Infirmière coordinatrice
Christelle Touchot est infirmière depuis 15 ans. Elle travaille au sein de l’association ADALI depuis bientôt 5 ans en tant qu’infirmière coordinatrice auprès des mineurs non accompagnés (MNA).
Le public spécifique des MNA lui était inconnu mais l’accompagnement global qui est mis en place autour des jeunes accompagnés a représenté pour elle un réel intérêt. « C’était un nouveau défi… réussi puisque maintenant je suis en CDI. Le soin est important dans la prise en charge des mineurs ».
Christelle a validé cette année un diplôme interuniversitaire Santé, Société et migration. Son mémoire avait pour thème Là-bas j’étais, ici je suis, demain qui serai-je. Ou comment se reconstruire après le traumatisme que le parcours migratoire peut engendrer chez le jeune mineur non accompagné. Cette formation lui a permis de réinterroger la manière de prendre en charge la santé des jeunes et notamment la santé mentale.
Pour Christelle, la bonne prise en charge de la santé, physique et mentale des jeunes est essentielle. Il est important d’inscrire l’accompagnement dans une logique préventive avec ce public. Par exemple, les jeunes qui arrivent sur le territoire sont systématiquement dépistés pour la tuberculose. Un partenariat est également mis en place avec le centre de médecine préventive pour un bilan complet de leur santé. Ce bilan permet d’aborder de nombreux aspects de leur santé avec eux. S’en suit un accompagnement du parcours de soin des jeunes lorsque des pathologies sont décelées. Par ailleurs, les infirmières de l’association accompagnent les jeunes sur tout ce qui a trait au bien-être et à la prévention primaire : hygiène corporelle, hygiène alimentaire, hygiène des logements, etc.

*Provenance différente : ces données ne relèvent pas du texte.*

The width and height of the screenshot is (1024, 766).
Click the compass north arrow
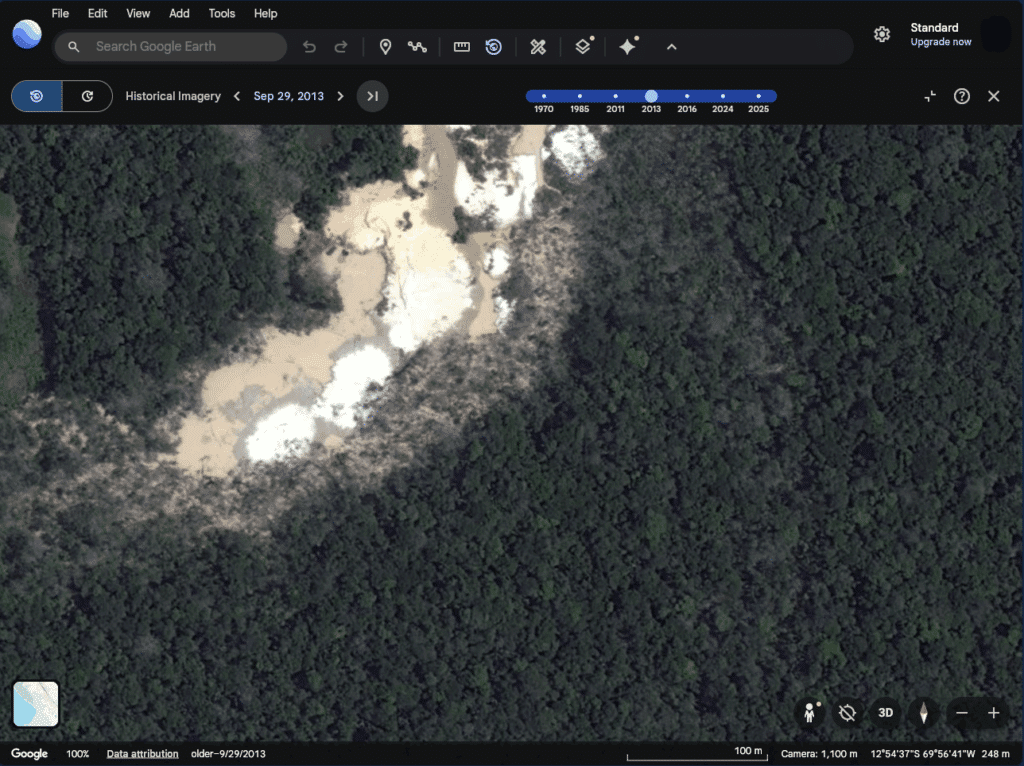(x=924, y=713)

Cette prise en charge est complexe au quotidien : « il y a une grosse différence culturelle entre nos visions de la santé et celle de la culture africaine, nous accompagnons beaucoup de jeunes venus d’Afrique ». Il s’agit de les faire « adhérer au soin sans qu’ils ne se sentent forcés et en leur expliquant les bienfondés d’un suivi régulier ». De plus, les jeunes accompagnés ont peu de connaissances physiologiques sur le fonctionnement du corps humain et une prise de sang peut être vécu comme le retrait de quelque chose qui va ensuite manquer : « il faut retravailler avec eux la base de la physiopathologie. En atelier, sur la sexualité, les jeunes ne connaissent pas le mécanisme de l’appareil reproducteur. Les règles sont là et puis c’est tout ». Le travail des infirmières, et de manière générale des professionnel-les qui accompagnent les jeunes, est d’adapter les modalités de leur suivi aux connaissances et particularismes culturels du public. Avant et pendant les soins, avant et après les rencontres avec les professionnel-les de santé, il faut expliquer les raisons d’un suivi ou d’une intervention : « il faut réexpliquer que même s’ils ne se sentent pas malades, ils le sont et doivent se protéger et protéger les autres ».

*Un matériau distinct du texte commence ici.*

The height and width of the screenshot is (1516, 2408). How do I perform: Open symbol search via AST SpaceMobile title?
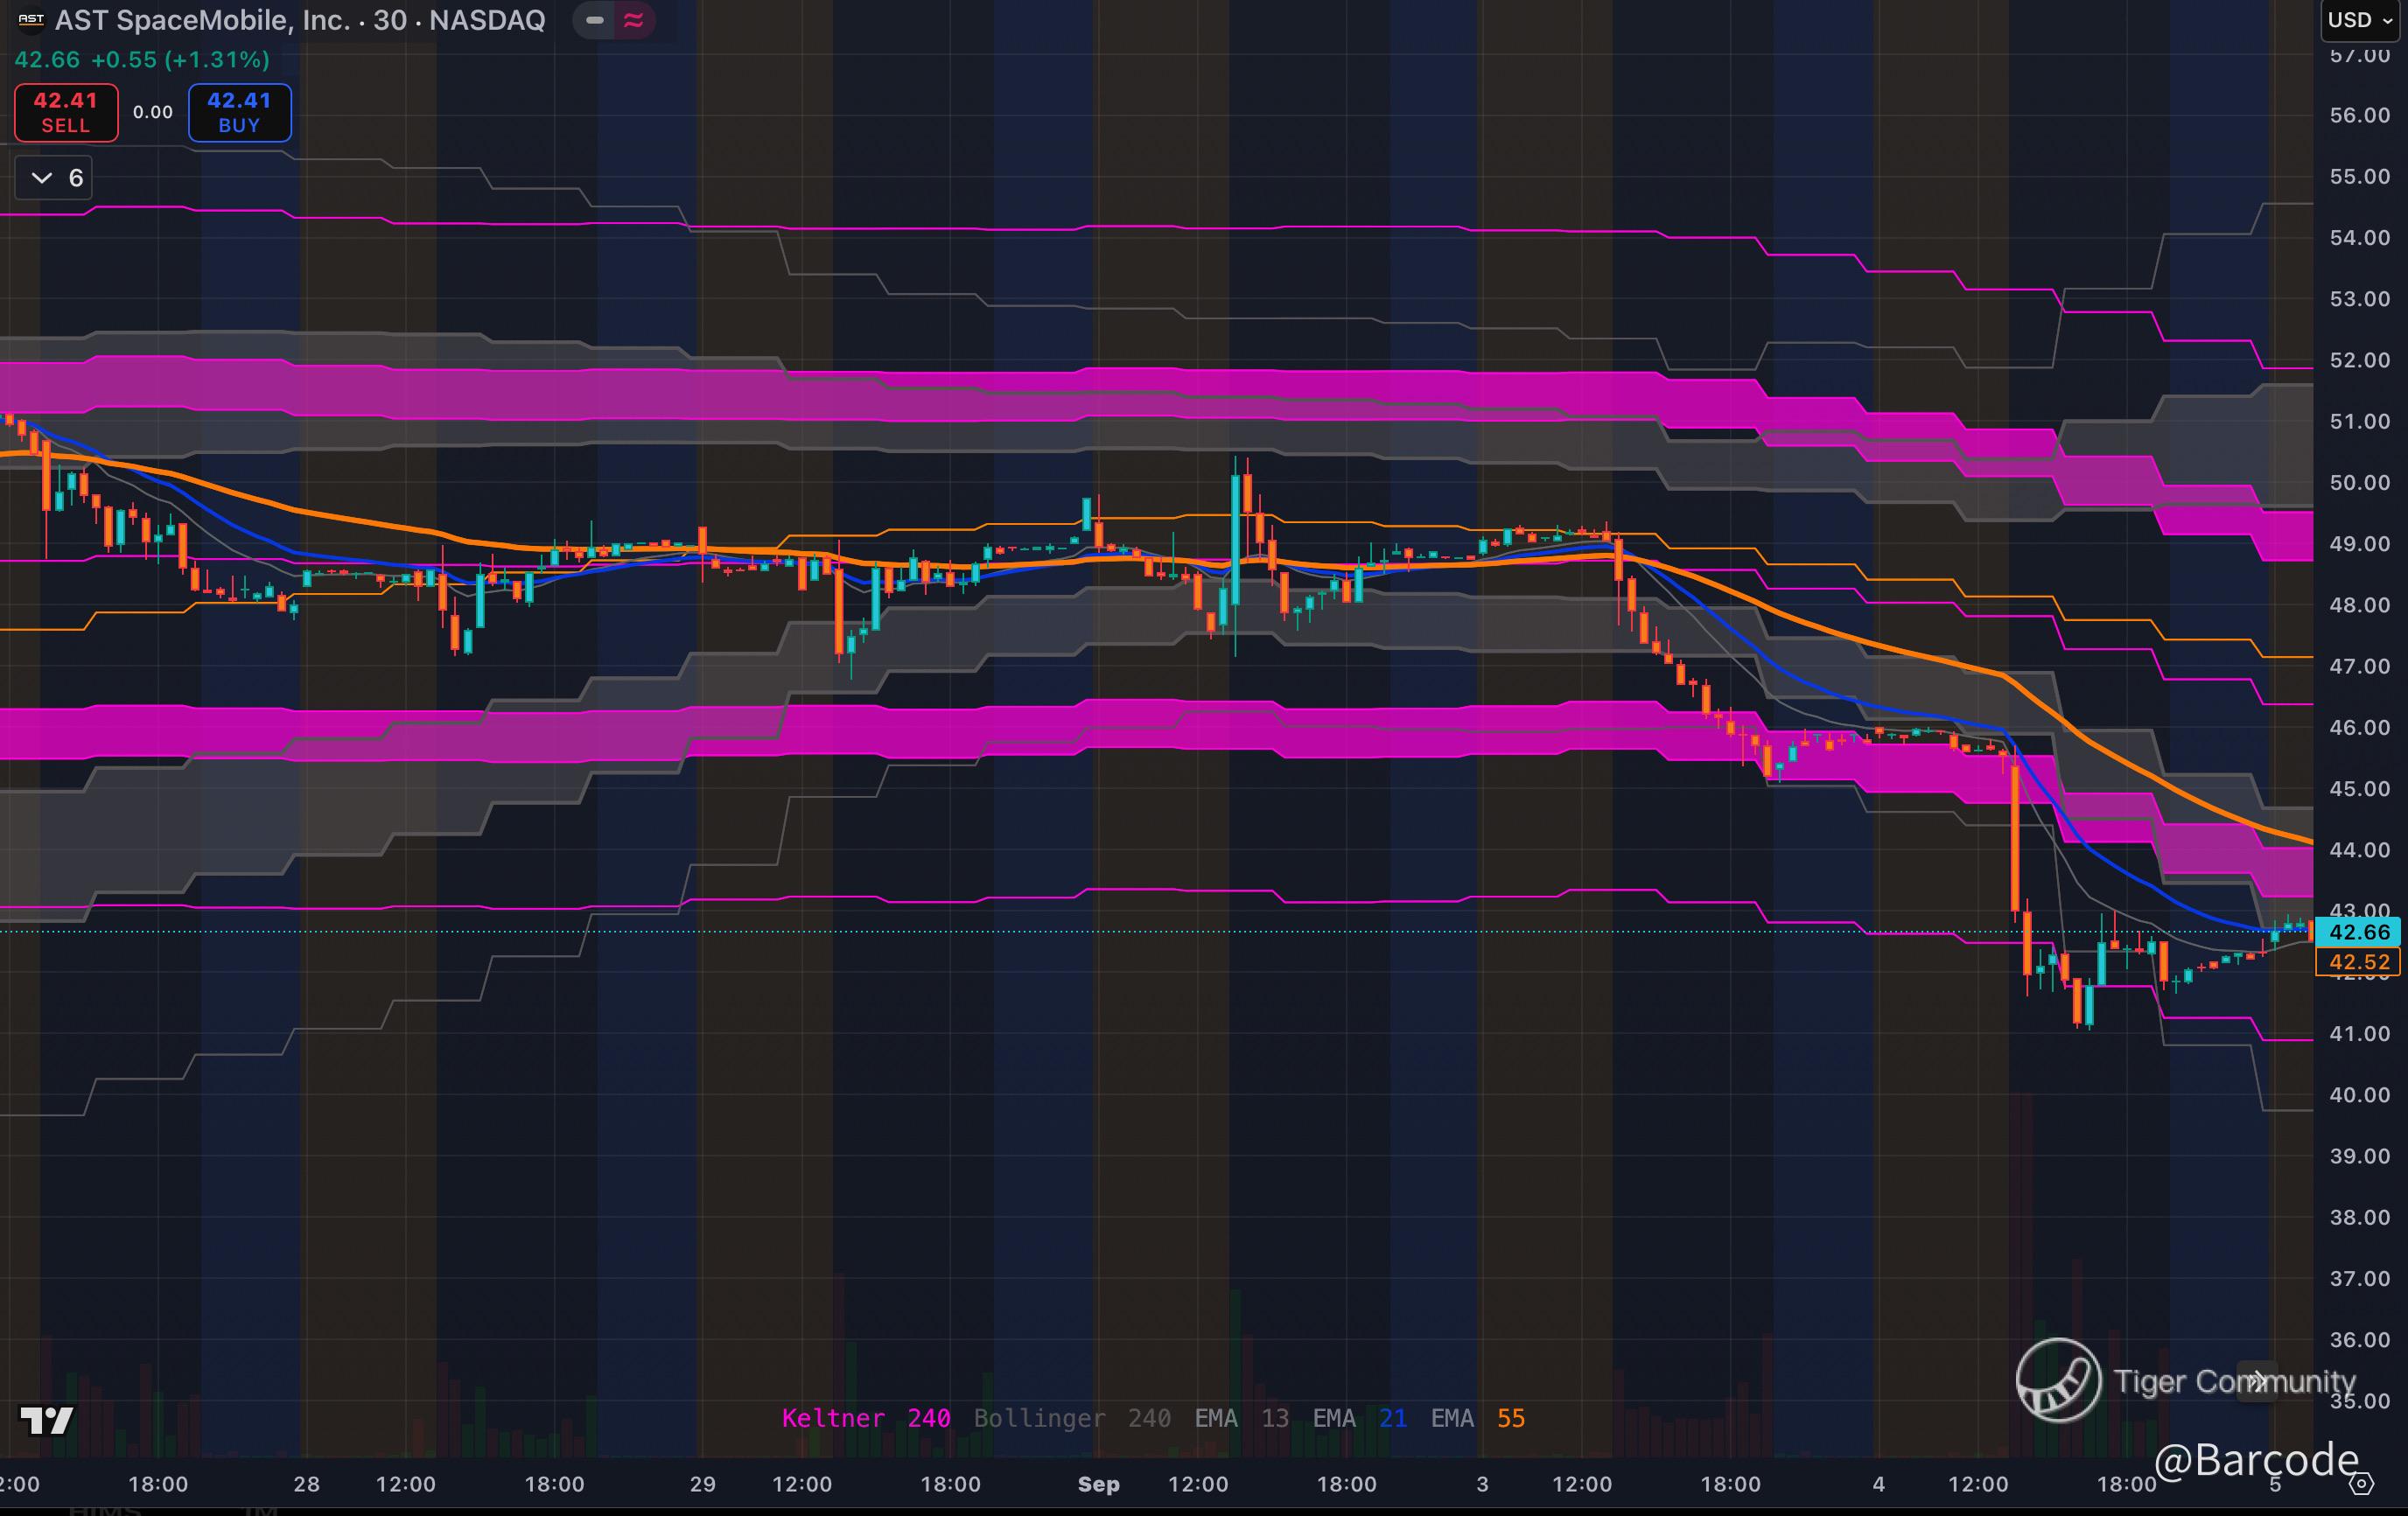(202, 20)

Bien que sa mission soit aussi l’écoute des jeunes, Christelle travaille en étroite collaboration avec la psychologue de l’association vers qui elle oriente les jeunes qui le souhaitent pour un accompagnement renforcé sur les questions de bien-être psychologique. Au vu des épisodes traumatiques vécus par les jeunes durant leur parcours migratoire, ils sont invités à partager leurs expériences afin d’être accompagnés dans un processus de résilience.
L’objectif de cet accompagnement est donc double :
- Accompagner les jeunes vers l’autonomie sur un temps court pour qu’à la fin de leur prise en charge, ils puissent prendre soin de leur santé et bien connaitre les structures ressources vers lesquelles se tourner sur le territoire. « On a réussi notre mission quand les jeunes prennent leur rendez-vous tout seul chez le médecin ».
- Leur « permettre de se reconstruire ici. Par la résilience mais cela passe également par le tissage d’un réseau, social, professionnel. Le lien est très important, surtout dans leur culture ».
Pour Christelle, une des plus grandes satisfactions est de « revoir des jeunes deux ou trois ans après avoir quitté le service et ça va, ils se sont reconstruits, ils ont un boulot et ils sont fiers. Fiers d’avoir réussi. C’est satisfaisant parce qu’on voit l’intérêt de notre mission. Et au vu des échanges que j’ai pu avoir avec d’autres professionnel-les, ADALI propose une bonne prise en charge des jeunes, malgré les contraintes ».